Could you convert the rows, from the line containing "Click the national emblem logo in header" through the end of the rows, into a numbered list, skipping blank lines and leaving out the pictures?

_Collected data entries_
-.-.-

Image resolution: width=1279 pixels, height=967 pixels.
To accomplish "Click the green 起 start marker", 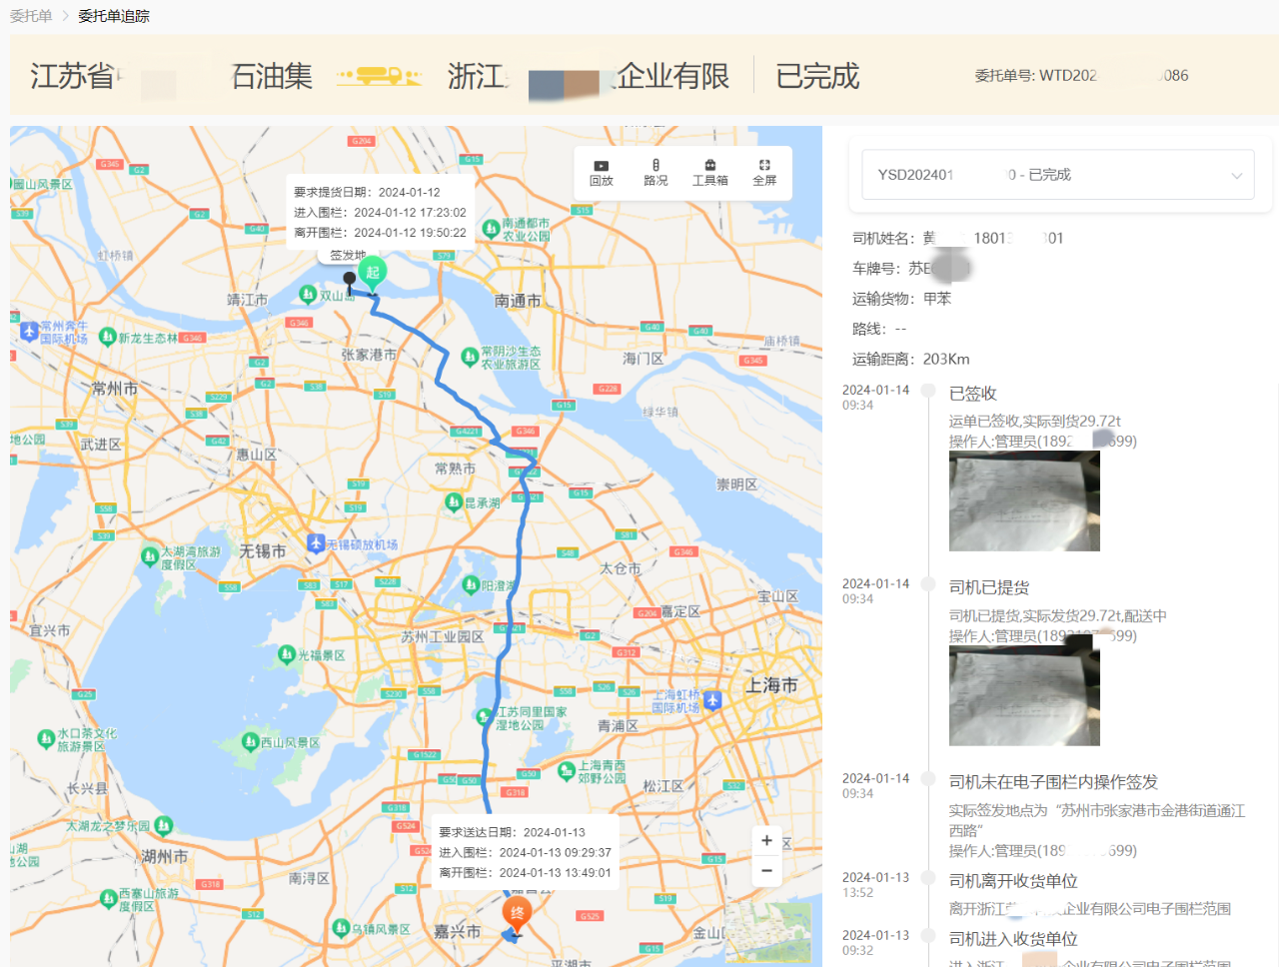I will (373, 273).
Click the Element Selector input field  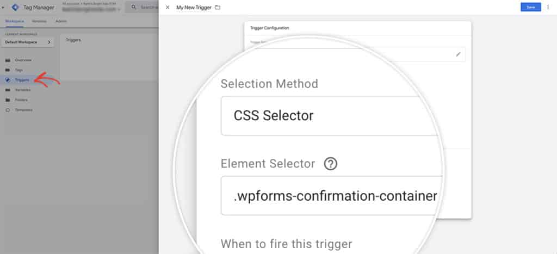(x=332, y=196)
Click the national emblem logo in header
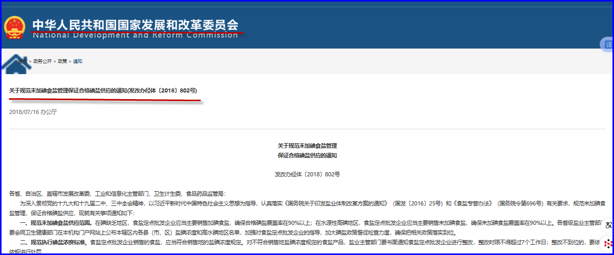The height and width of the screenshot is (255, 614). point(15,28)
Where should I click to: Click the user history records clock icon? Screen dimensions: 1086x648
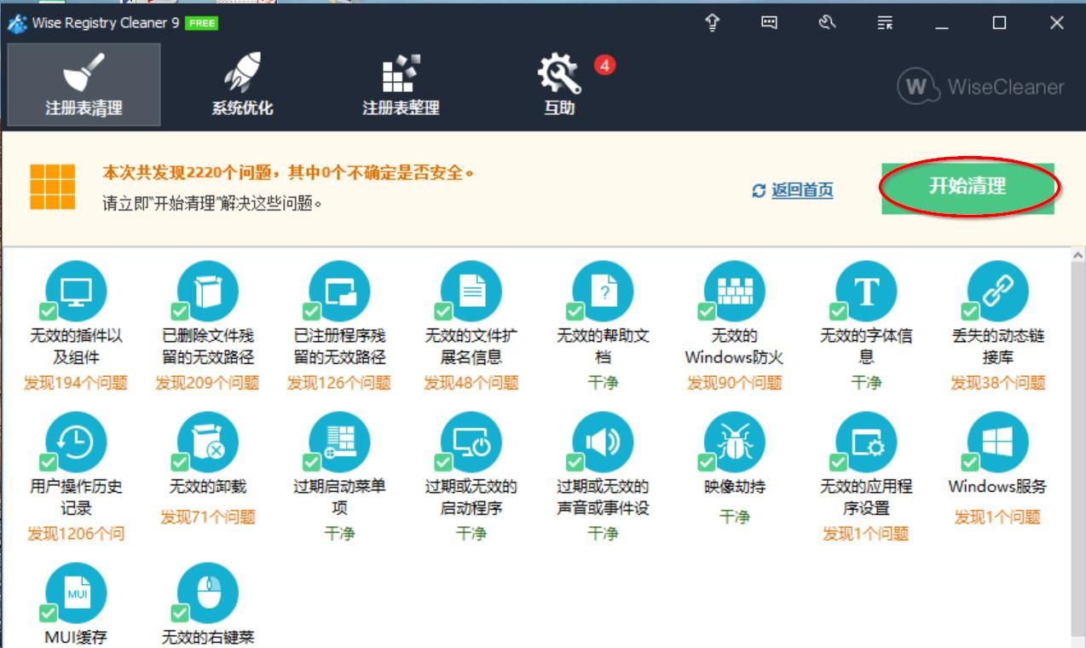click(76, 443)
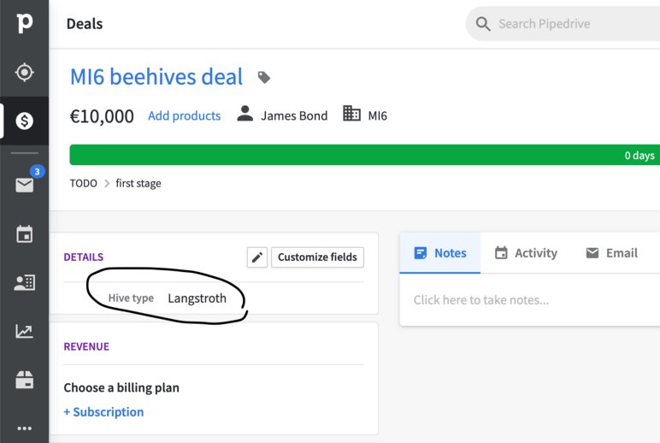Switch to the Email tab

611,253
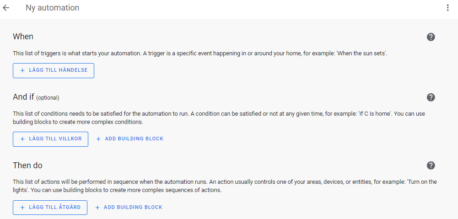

-.-.-

_Exercise answer_
1. Click the national emblem logo in header
2. The height and width of the screenshot is (255, 614). point(15,28)
3. Where should I click to: Click the user history records clock icon? Screen dimensions: 1086x648
4. click(76, 443)
5. Switch to the Email tab
6. 611,253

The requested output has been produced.